Jaguar XJ saloon - Practicality & boot space (2010-2020)

The Jaguar XJ has decent boot space and a huge amount of legroom in the back

Carbuyer Rating

3.1 out of 5

Owners Rating

4.6 out of 5

Read owner reviews
Practicality & boot space Rating

3.0 out of 5

Given it’s such a large car, the Jaguar XJ unsurprisingly does pretty well for interior and boot space. Rear-seat passengers are treated to limousine-like room, even in the short-wheelbase version, enjoying similar comfort to occupants of the BMW 7 Series, Mercedes S-Class and Audi A8. For the full limousine experience, though, the long-wheelbase version of the XJ offers more than 40 inches of total legroom.

The Jag’s boot is a decent size and is capable of swallowing a decent amount of luggage. It’s not a class leader in this area by any stretch, but it should be enough for most. The standard three-seat rear bench folds down, too, but if you go for the optional pair of armchairs instead you lose this function.

Jaguar XJ interior space and storage

Executive cars of this size are almost always going to score big points for interior space, particularly for those fortunate enough to sit in the back. The rear seats are supportive and legroom is plentiful. The long-wheelbase version offers just over 44 inches of legroom – more than some airlines’ business-class seats.

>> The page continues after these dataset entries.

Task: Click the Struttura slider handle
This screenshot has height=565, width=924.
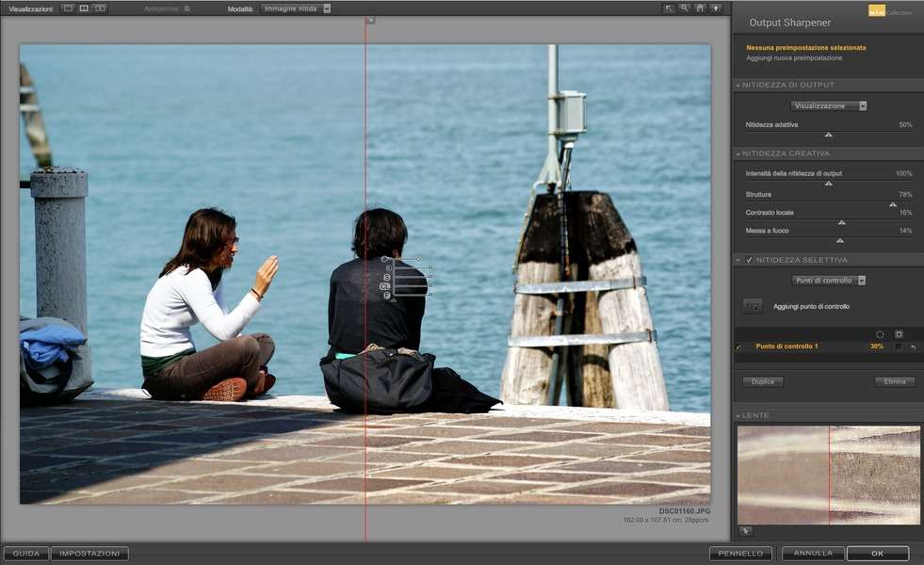Action: click(x=893, y=203)
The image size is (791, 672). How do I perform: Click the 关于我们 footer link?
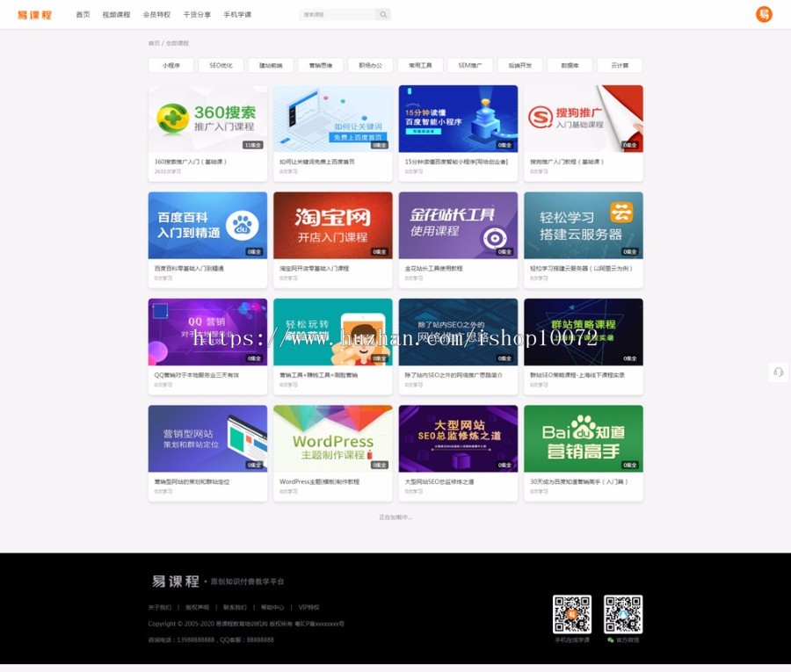click(x=159, y=607)
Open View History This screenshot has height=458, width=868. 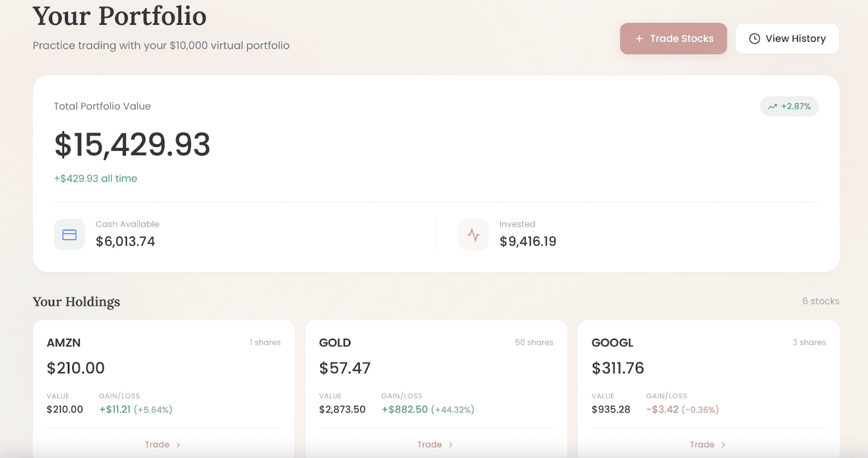tap(787, 38)
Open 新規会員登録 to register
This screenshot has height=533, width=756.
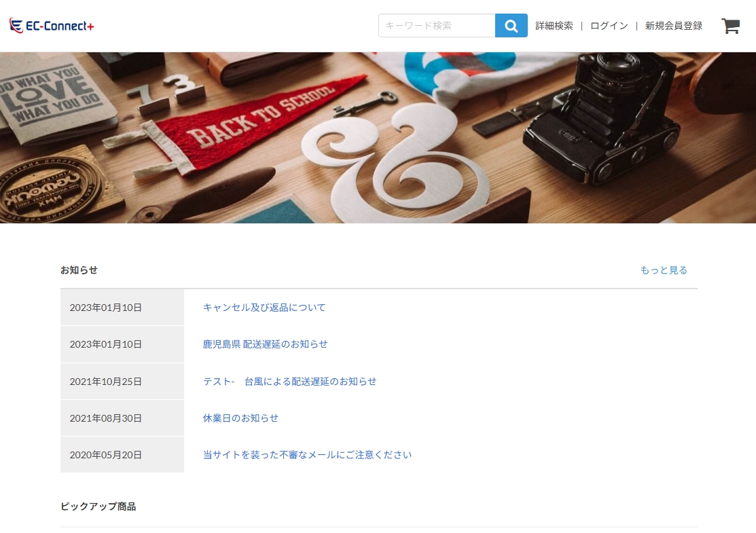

Headroom can be a little tight due to the XJ’s low roofline, but Jaguar improved that as best it could in the long-wheelbase version as part of an update in 2014.

As mentioned above, you can choose to have two individual electrically adjustable rear seats with massage function rather than the standard three-seater rear bench, although you lose the ability to fold down the seats if you go for this.

Storage space inside is very generous, with a large glovebox, cubbyholes in the centre console and door bins that can hold large bottles of water.

Boot space

The Jaguar XJ's 479-litre boot isn't as deep as some of its rivals'. Although it's bigger than those of the Audi A8, the Mercedes S-Class' and BMW 7 Series' boots are slightly bigger still. The Jaguar's boot does have a large opening to make it easier to get big or awkwardly shaped items in, though, but there are some awkward intrusions in the boot which is worth noting if you want to carry any larger items.